Background information
- Born: Justin Gregory Smith January 8, 1978 (age 48) Paterson, New Jersey, U.S.
- Education: Rutgers University
- Genres: East Coast hip-hop; chipmunk soul;
- Occupations: Record producer; disc jockey;
- Works: Just Blaze production discography
- Years active: 1998–present
- Labels: Fort Knocks; HHS78; F.O.B. Entertainment; N.Q.C. Management, Inc.; Enigma Music; Roc The World;

= Just Blaze =

American record producer (born 1978)

Justin Gregory Smith (born January 8, 1978), known professionally as Just Blaze, is an American record producer. Born in Paterson, New Jersey, Smith attended Rutgers University for three years before dropping out to pursue a career in music production. He gained recognition as an in-house producer for Roc-A-Fella Records in the early 2000s, developing the "chipmunk soul" sampling style that was prominent in hip hop during that time.

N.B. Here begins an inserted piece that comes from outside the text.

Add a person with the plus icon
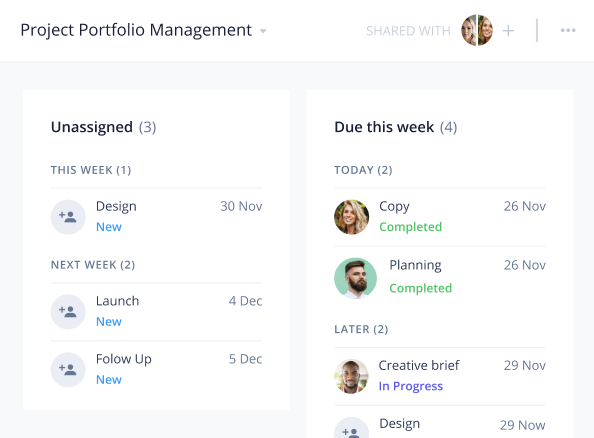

Smith produced Eminem's 2010 single "No Love" and appeared in its accompanying music video. He has composed soundtracks for video games, and was a character in NBA Street Vol. 2. His stage name was inspired by the character Blaze Fielding from the Streets of Rage video game series. Smith founded the record label Fort Knocks Entertainment in 2004, through which he has signed artists including Saigon and Ms. Jade. He was awarded a key to the city by Paterson in July 2018, in recognition of his "outstanding cultural contribution" to his hometown.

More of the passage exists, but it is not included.